Barbería ha resumido de una manera bastante completa y perfectamente legible la compleja realidad política, jurídica y social de esa provincia canadiense, y ha señalado además las relaciones entre el estatus de libre asociación del Plan Ibarretxe y la estrategia de soberanismo-asociado promovida por el secesionista Partido Quebequés; relaciones que son, en realidad, semejanzas y contactos de entidad suficiente como para considerar que aquél es copia o imitación de ésta.
Tras la lectura del reportaje, lo primero que he pensado es que toda la información que nos da ahora Jose Luis Barbería -y que es de agradecer habida cuenta de lo que nos espera en otoño-, nos la podía haber dado antes el propio lehendakari, en forma de anexo, de apéndice al anuncio de su intención. Así, la ciudadanía vasca hubiera podido acudir por sí misma a las fuentes de un plan destinado a cambiarle la vida; analizarlas con detenimiento; meterse sola en el espejo quebequés, y comprobar por su cuenta que cualquier parecido de esa realidad con la nuestra es, hoy por hoy, pura coincidencia, puro deseo-ficción, pura tentación narcisista.

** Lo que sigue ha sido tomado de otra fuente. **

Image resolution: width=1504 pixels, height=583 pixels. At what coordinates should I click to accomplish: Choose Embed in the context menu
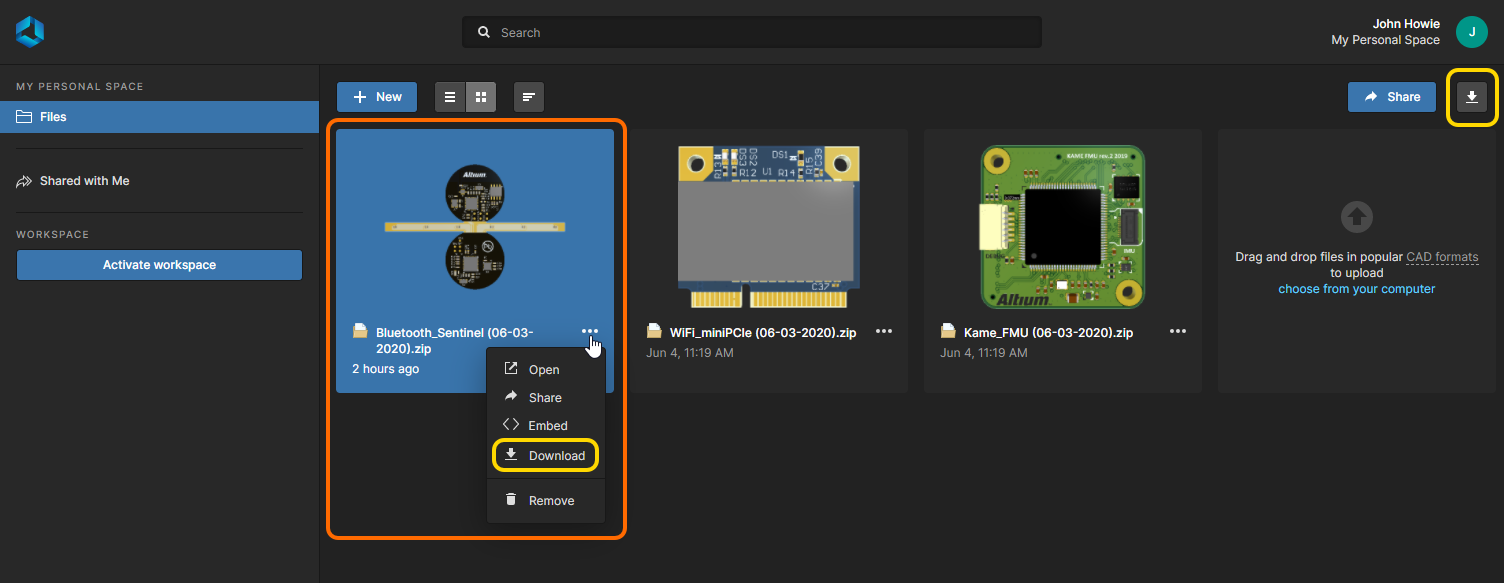(x=546, y=426)
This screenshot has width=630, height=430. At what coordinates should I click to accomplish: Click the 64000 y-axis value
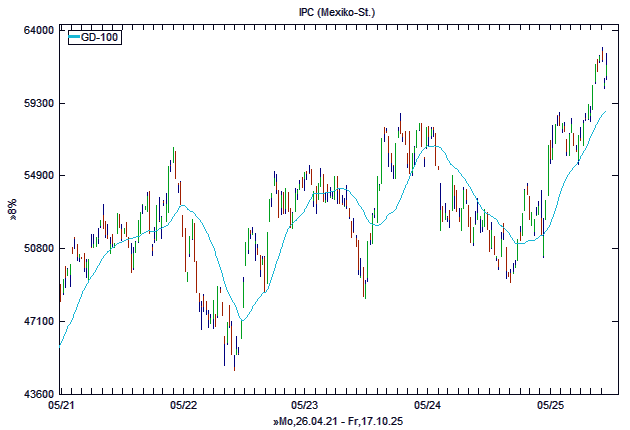38,31
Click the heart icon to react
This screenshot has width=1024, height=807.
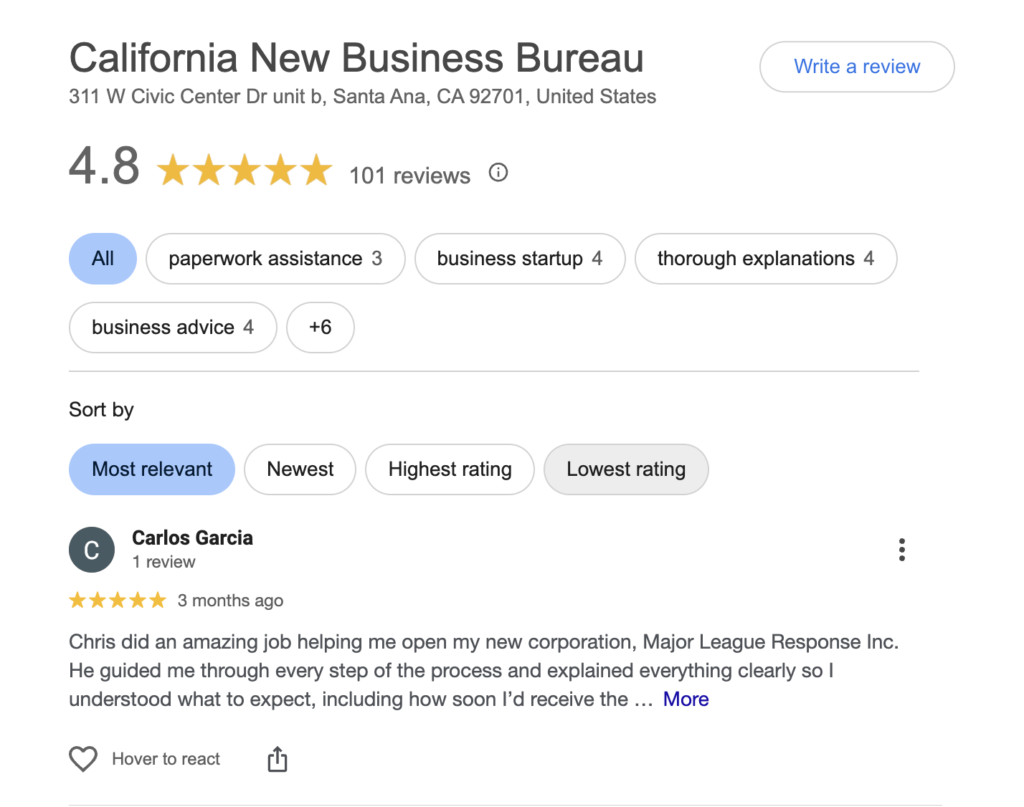click(x=83, y=759)
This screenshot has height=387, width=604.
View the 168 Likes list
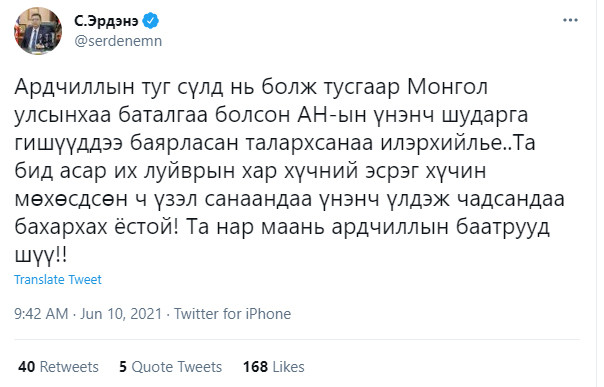[x=273, y=367]
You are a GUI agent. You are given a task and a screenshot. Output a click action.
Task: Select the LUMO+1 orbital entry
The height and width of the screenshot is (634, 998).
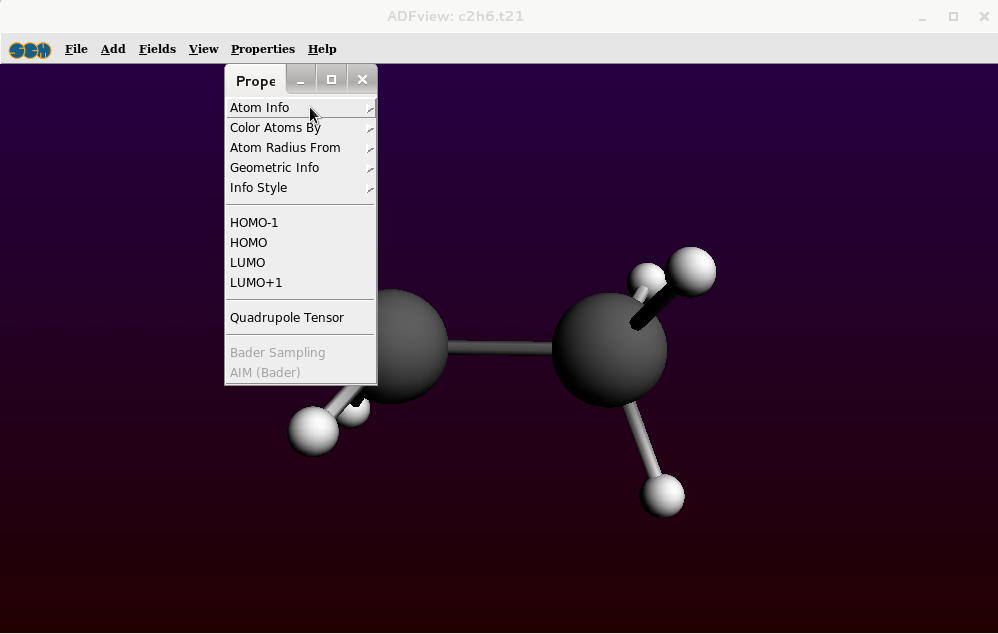coord(256,283)
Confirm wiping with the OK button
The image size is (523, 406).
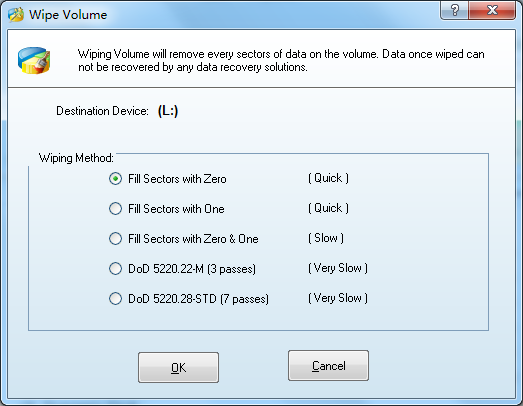(178, 367)
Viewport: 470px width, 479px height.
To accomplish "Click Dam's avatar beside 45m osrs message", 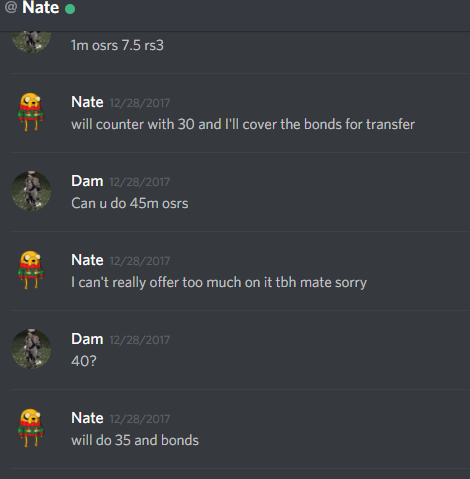I will (x=31, y=191).
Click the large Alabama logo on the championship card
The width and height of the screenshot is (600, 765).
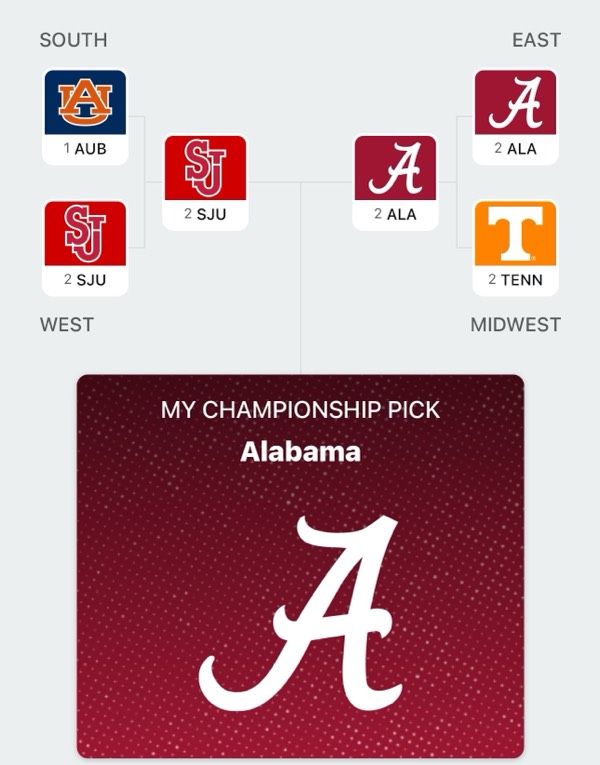[x=300, y=610]
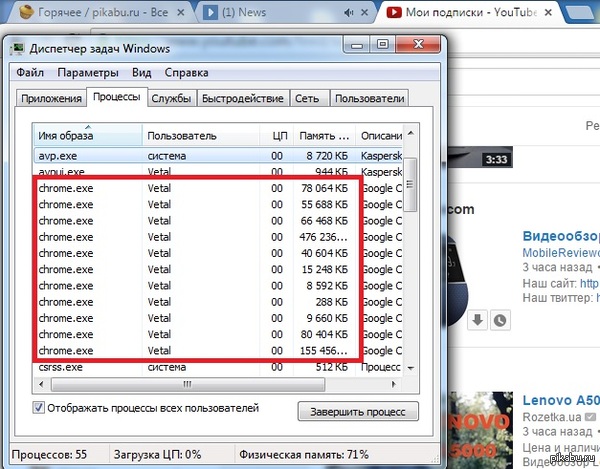Viewport: 600px width, 469px height.
Task: Sort by 'Память' column header
Action: 325,135
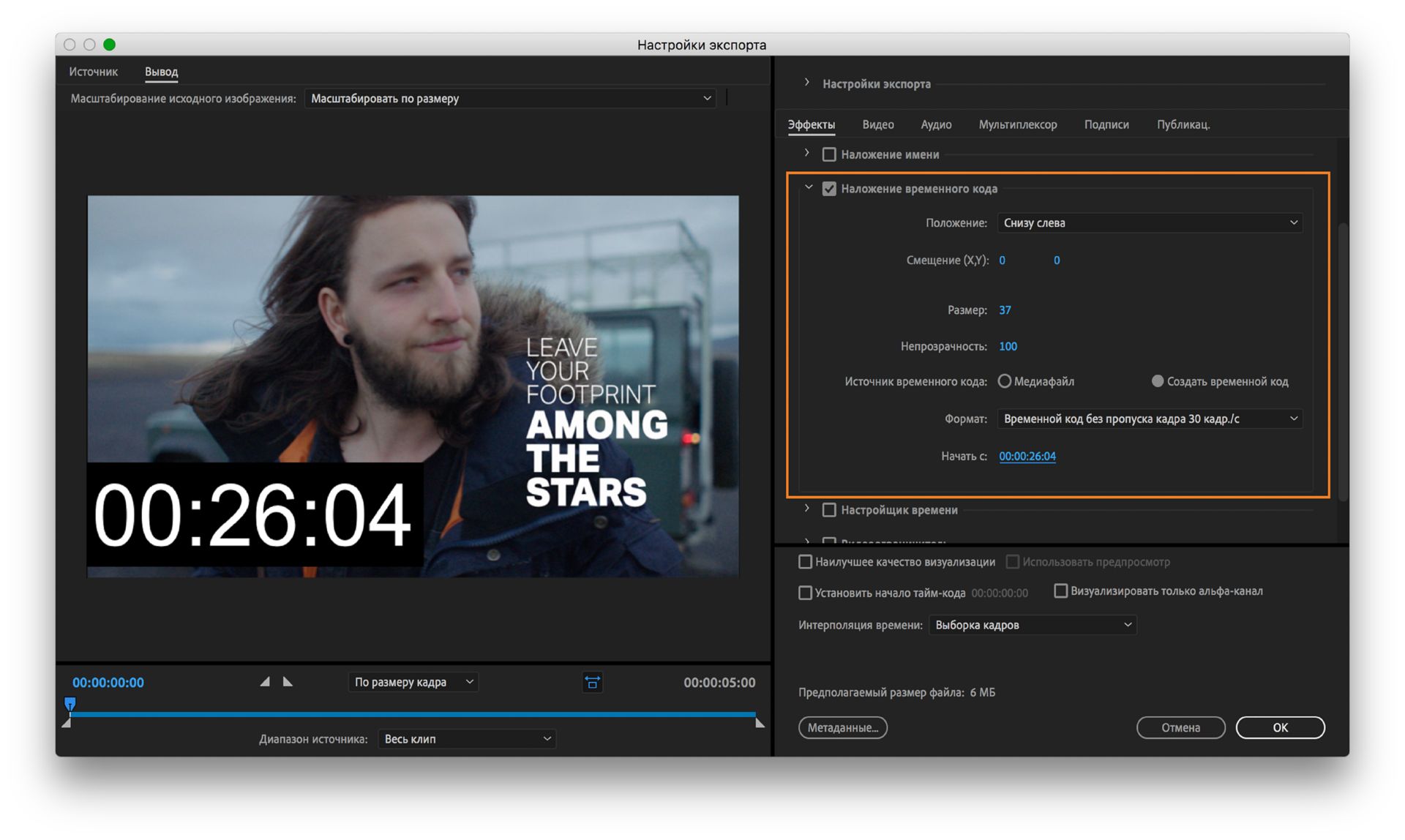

Porque, desgraciadamente para nosotros, lo que allí, en esa sociedad tolerante y singular, sucede: fluidez y calidad del intercambio político, madurez institucional y democrática, rechazo explícito y unánime de cualquier forma de amenaza o extorsión, y sobre todo ausencia de violencia; no pasa aquí. Euskadi no es Québec. Y por eso Québec sólo puede ser un espejismo; como espejo no vale. Como no vale el Plan Ibarretxe porque nosotros no estamos, ni de lejos, en el contexto en el que ese plan podría discutirse libre y asociadamente. Horizontalmente, con la única metodología del respeto, con las solas armas de la persuasión programática, de la seducción ideológica.
Las profundas diferencias con Québec son, de momento, nuestra única imagen verdadera. El amor propio debería inducir al nacionalismo a reconocerlo, y a considerar que lo prioritario es rectificar, cuanto antes, esa imagen, penosa.